Predicting flow using results from predicting slump leads to a R2 of 0.52. The other way around we end up with a R2 of 0.56.
In both cases we end up with a worse results than single predictions using SVMs. Apparently, in both cases the initial prediction is not good enough.

Discussion of results

This dataset points one of the main problems in (building) material science. Everyday, a few thousand tests are performed world-wide. However, almost non of the data is stored and used to make better models. It is not even about publishing the datasets and making them available.

We could try to find better models using automated machine learning toolkits or automate feature engineering and so on.
However, there is a fundamental question left:

Is the input data suitable to model FLOW and SLUMP?

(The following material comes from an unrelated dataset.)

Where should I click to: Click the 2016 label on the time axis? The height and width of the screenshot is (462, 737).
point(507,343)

Since our main goal is to predict rheological properties for workability, we might be better off if we would know other parameters such as:

Water temperature, and therefore rheological properties (especially viscosity)
Rheological properties of the superplastizier (though it mainly separates aggreagtes)
Shear stresses during preparation
Gas (air) content

References

[1] Yeh, I.-C. (2007): Modeling slump flow of concrete using second-order regressions and artificial neural networks. Cement and Concrete Composites 29 (6), 474 - 480. doi: 10.1016/j.cemconcomp.2007.02.001.

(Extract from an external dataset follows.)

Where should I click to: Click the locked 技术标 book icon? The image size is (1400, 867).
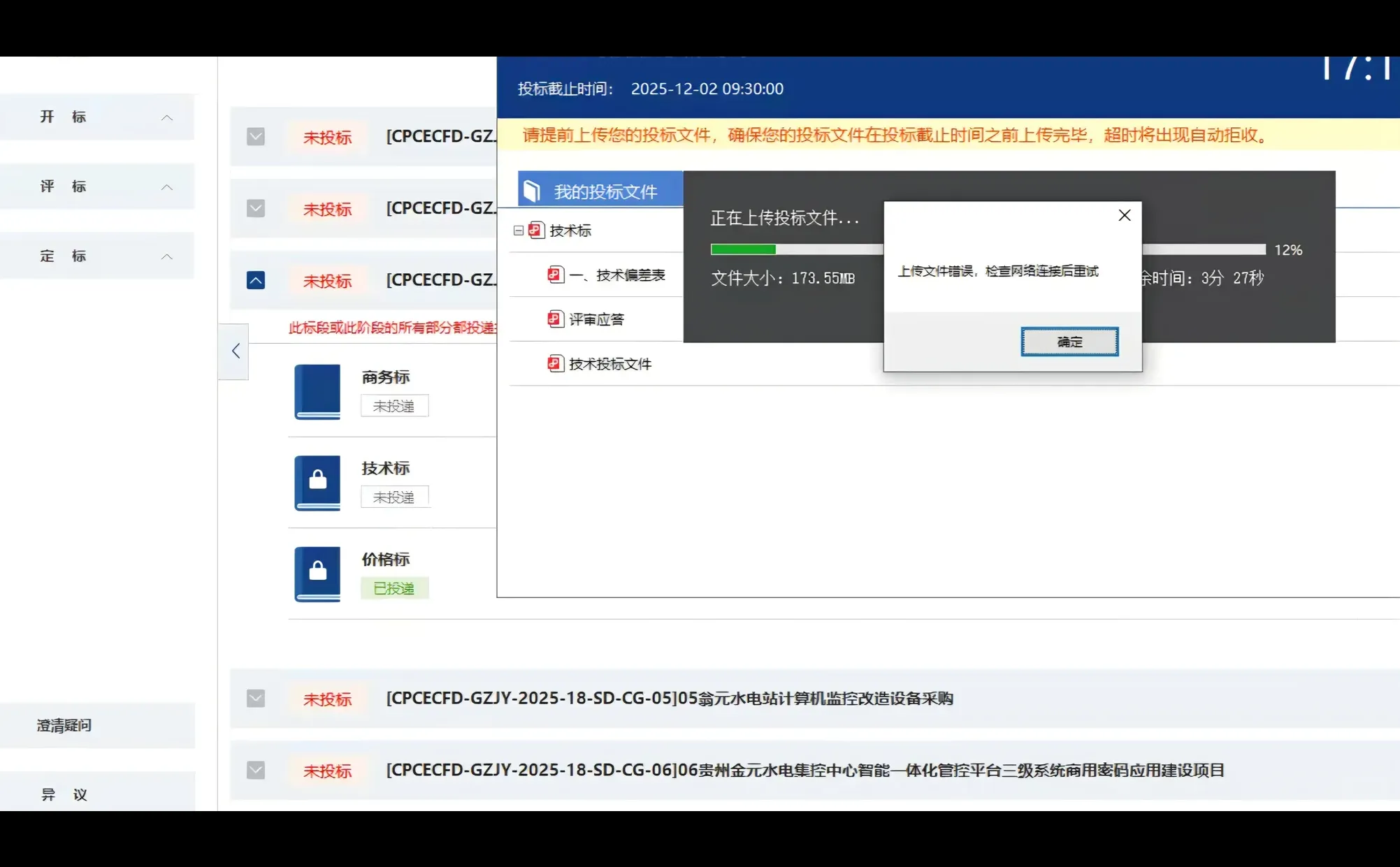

[2] Dua, D.; Taniskidou, K.E. (2018). UCI Machine Learning Repository http://archive.ics.uci.edu/ml. Irvine, CA: University of California, School of Information and Computer Science.

[3] Mechtcherine, V.; Shyshko, S. (2015): Simulating the behaviour of fresh concrete with the Distinct Element Method - Deriving model parameters related to the yield stress. Cement & Concrete Composites 55, 81 - 90. doi:10.1016/j.cemconcomp.2014.08.004.

Acknowledgements

I would like to thank I-Cheng Yeh for making the dataset available.